Der Äquivalenzpunkt ist der theoretische Punkt, an dem die zugesetzte Maßlösung genau stöchiometrisch äquivalent zum Analyten ist. In der Praxis ist der Endpunkt die beobachtbare physikalische Veränderung (Farbumschlag, Potentialsprung, Leitfähigkeitsbruch), die den Äquivalenzpunkt anzeigt. Der Unterschied zwischen diesen beiden Punkten stellt den Titrationsfehler dar, der durch sorgfältige Indikatorauswahl oder instrumentelle Endpunktbestimmung minimiert wird. Ein Urttiter — eine hochreine, stabile, nichthygroskopische Verbindung mit hoher molarer Masse — wird zur Standardisierung der Maßlösung verwendet; Beispiele sind Kaliumhydrogenphthalat (KHP) für Basen und Natriumcarbonat für Säuren.

Titrationen werden nach der Art der Reaktion klassifiziert. Säure-Base-Titrationen beinhalten Protonenübertragung und werden mit pH-Indikatoren oder pH-Metern überwacht. Redoxtitrationen beinhalten Elektronenübertragung, mit gängigen Systemen wie Iod-Thiosulfat (iodometrisch), Permanganat und Cer(IV). Komplexometrische Titrationen, die typischerweise EDTA als Maßlösung verwenden, bilden stabile Koordinationskomplexe mit Metallionen. Fällungstitrationen, wie die Mohr-Methode zur Chloridbestimmung mit Silbernitrat, beruhen auf der Bildung eines schwerlöslichen Produkts. Die Wahl der Methode hängt von den chemischen Eigenschaften des Analyten, der erforderlichen Empfindlichkeit und möglichen Störungen ab.

Mehrere Titrationsstrategien erweitern die Vielseitigkeit der Technik. Bei der Direkttitration wird die Maßlösung direkt zum Analyten gegeben. Die Rücktitration wird verwendet, wenn der Analyt langsam reagiert oder unlöslich ist: Ein bekannter Überschuss an Reagenz wird zugegeben, und der nicht umgesetzte Anteil wird titriert. Die Blindtitration korrigiert Reagenzienverunreinigungen oder Matrixeffekte durch Titration einer Probe, die alle Komponenten außer dem Analyten enthält. Die Verdrängungstitration setzt eine messbare Spezies aus einem weniger reaktiven Analyten frei, was häufig bei der iodometrischen Bestimmung von Kupfer(II) verwendet wird.
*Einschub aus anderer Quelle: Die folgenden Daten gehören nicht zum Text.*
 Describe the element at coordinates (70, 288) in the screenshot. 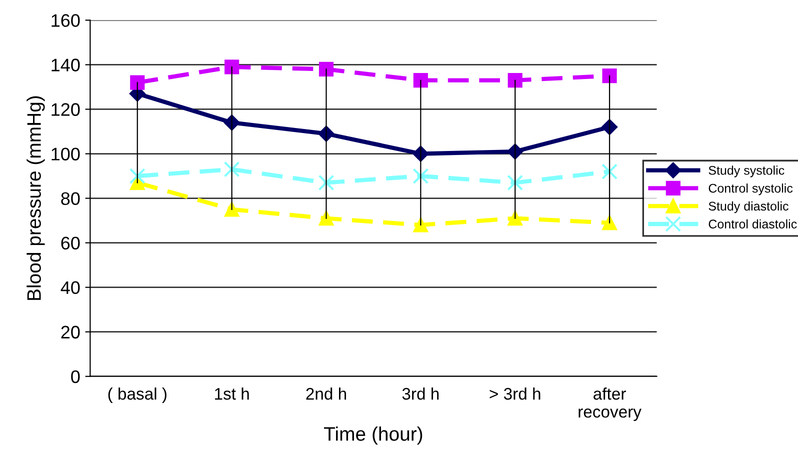

I see `y-tick-label: 40` at that location.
Eine Titrationskurve trägt eine gemessene Eigenschaft (pH, Potential, Leitfähigkeit) gegen das Maßlösungsvolumen auf. Die Form der Kurve gibt Aufschluss über die Stöchiometrie der Reaktion, das Äquivalenzpunktvolumen und die Gleichgewichtskonstante (K_a, K_b oder Komplexbildungskonstante). Der steilste Bereich der Kurve entspricht dem Äquivalenzpunkt. Die Indikatorauswahl wird durch den pH-Bereich bestimmt, in dem der Indikator seine Farbe ändert, der mit dem scharfen pH-Sprung der Titrationskurve übereinstimmen muss. Für Säure-Base-Titrationen sind Phenolphthalein (pH 8,2–10,0) und Methylorange (pH 3,1–4,4) gängige Wahlmöglichkeiten.

Moderne Labore setzen zunehmend automatisierte Titrationssysteme ein, die motorgetriebene Büretten, Elektrodenanordnungen und Softwaresteuerung integrieren. Die Automatisierung verbessert die Präzision, ermöglicht den unbeaufsichtigten Serienbetrieb und erlaubt komplexe mehrstufige Titrationssequenzen. Die manuelle Titration bleibt für den Unterricht, die Methodenentwicklung und Situationen mit niedrigem Probendurchsatz wertvoll. Unabhängig vom Ansatz bleiben die Prinzipien der Stöchiometrie, der Endpunktbestimmung und der Standardisierung grundlegend für die Erzielung genauer und reproduzierbarer Ergebnisse.